When two years ago the Sudanese people bravely organized a spontaneous revolution that ended three decades of brutal dictatorship led by Omar Hassan Ahmad al-Bashir the global democratic community heaved a sigh of relief that another barbaric bloody dictator (wanted for war crimes by the International Criminal Court) had fallen by the way side. The glory of that revolution was however stolen as it were by the military (much like in Mali) that helped in achieving a protracted gory civilian insurrection that lasted for weeks culminating in loss of precious lives and destruction of properties.
Following the deposition of Gen. Bashir a power-sharing arrangement (diarchy) was reached between the Generals and the triumphant civil society groups. Abdallah Hamdok was appointed the Prime Minister and he formed a transitional government comprising of the military and civilians. The power-sharing pact specified the roles to be played by each party with the ultimate goal being the organization of a credible free and fair general election.
The signed document equally made it clear that the Generals would lead the transitional government for eighteen months and the remaining 18 months are to be led by the civilians. Under normal circumstances the military led by Abdel Fattah Abdelrahmane al-Burhan ought to hand over the presidency of the transitional sovereign government to the civilians by November 17th. The process ought to conclude in three years period.
Shockingly however, the Generals, last Monday, moved swiftly against the Prime Minister and the other civilian executives by arresting all of them in a dawn military operation. Lo and behold chaos had set in! The Internet and other communication networks had been shut down.
Gen. al-Burhan appeared briefly on the state television where he imperially declared the end of the diarchy decreeing a state of emergency. It was a bombshell! The Head of the military junta had claimed in the national broadcast that the Sudanese politicians were divided and this division led to the dissolution of the transitional government.
Reactions from the international community had been pouring in, most condemning in strong terms the glorified coup d’etat. The US announced that it had put on hold the millions of Dollars destined for Sudan. And it called for the immediate unconditional release of PM Hamdok and other government officials arrested and detained.
The UN, EU, AU were all united in condemning the putsch imploring the Generals to free their executive hostages and arrange for a dialogue.
The streets in Khartoum and other cities in the country had witnessed demonstrations with protesters chanting ‘No Return To The Past!’ Close to dozen of them had been killed and hundreds more wounded! The Sudanese army and the militias loyal to the Generals were shooting protesters with live bullets!
And in a press conference that followed his first public intervention after the coup d’etat Gen. al-Burhan hd announced that the deposed PM Hamdok was safely in his (al-Burhan) residence for his own security. He equally claimed that the PM shared the fears of the military over the threat to the national security.
Describing the military action as “rectification” of the transitional trajectory the strongman was obviously under intense international pressure to be conciliatory in his rhetorics and act responsibly to avoid the worst scenario playing out.

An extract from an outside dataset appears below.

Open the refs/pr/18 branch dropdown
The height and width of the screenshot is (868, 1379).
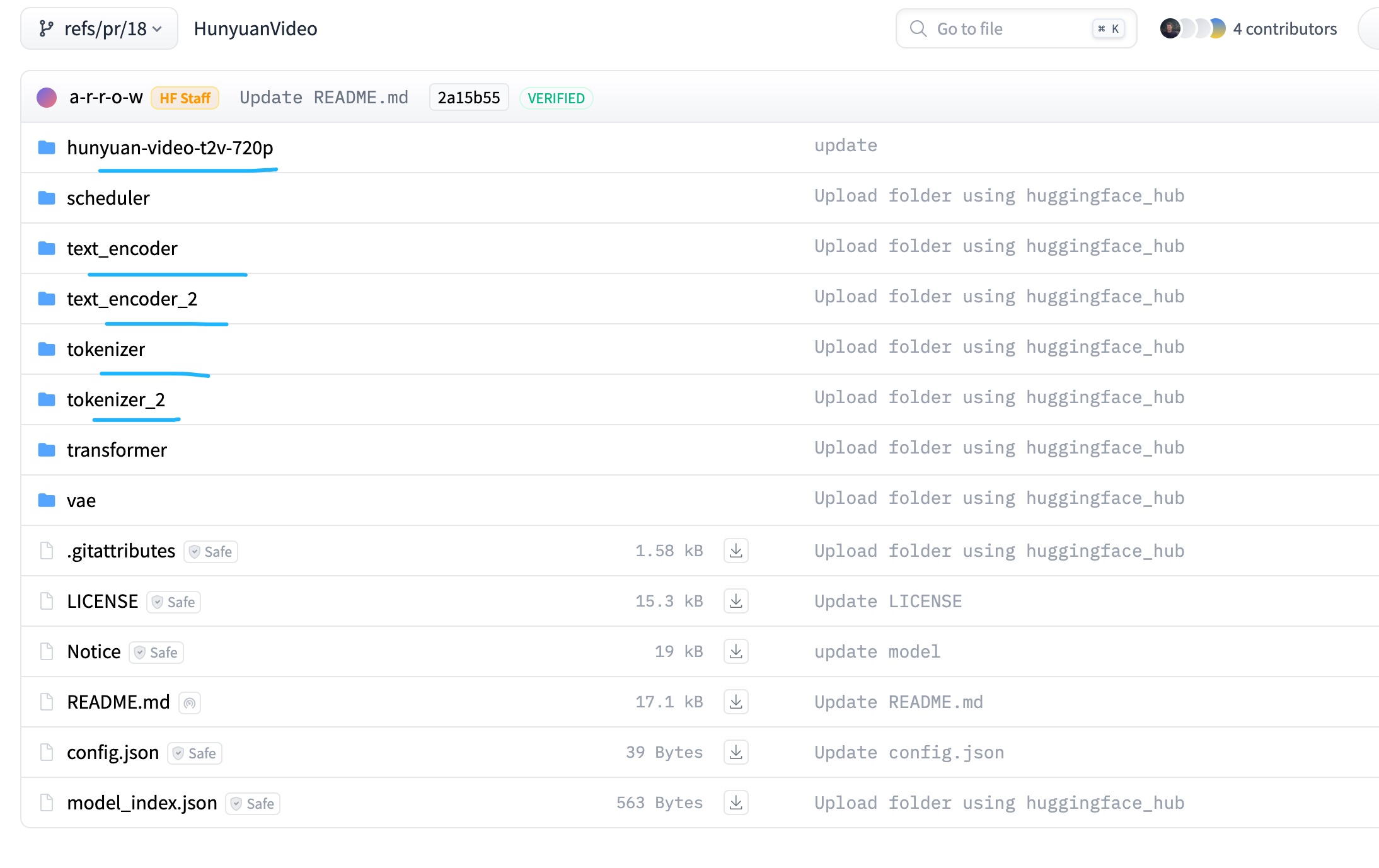tap(100, 29)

Breaking news had since reported that PM Hamdok had been brought back to his house in what amounted to a house arrest. He had since spoken on telephone with the US Secretary of State, Anthony Blinken.
The diarchical transitional system put in place post-Bashir was bound to produce friction and tension. It was akin to negotiating a leadership of the jungle between lions and sheep. Alas, the lions have taken over their jungle by feasting on the sheep!
The apparent naivety of the international community in negotiating the cohabitation is deplorable. An impressive interposing counter force should have been arranged to accompany the process protecting the civilian transition team till full-blown democracy is eventually restored.
Condemnations, threats and sanctions may not do much to bring down the Jackboot. What might work remains a coordinated global military intervention led by America and her European allies.
The days and weeks ahead would be crucial and decisive for the future of Sudan. The civil society groups have called for general strike, civil disobedience. And roads and highways are blocked. Sudan is currently paralysed. Saturday is slated for a million-man march across the country.
The notorious allies of the Generals in power (notably Egypt and UAE) must be called upon to apply pressure on the coup plotters to negotiate their exit from power. Otherwise another violent revolution is imminent! And this time Generals al-Burhan and Mohamed Hamdan Daglo (alias Emety) would be victims.
In a country where economic hardship has been accentuated by the secession of oil-rich South Sudan following years of bloody conflict and war thereby shrinking the oil and gas revenues it is only a sound democratic leadership that is capable of offering lasting solution to the deteriorating social conditions under which the Sudanese live.
We, therefore, call on the United Nations, the United States, the European Union, the African Union and other regional bodies to unify their forces and efforts to end the military nonsense in Sudan. Democracy (and not diarchy or despotism) must be made to prevail in Khartoum.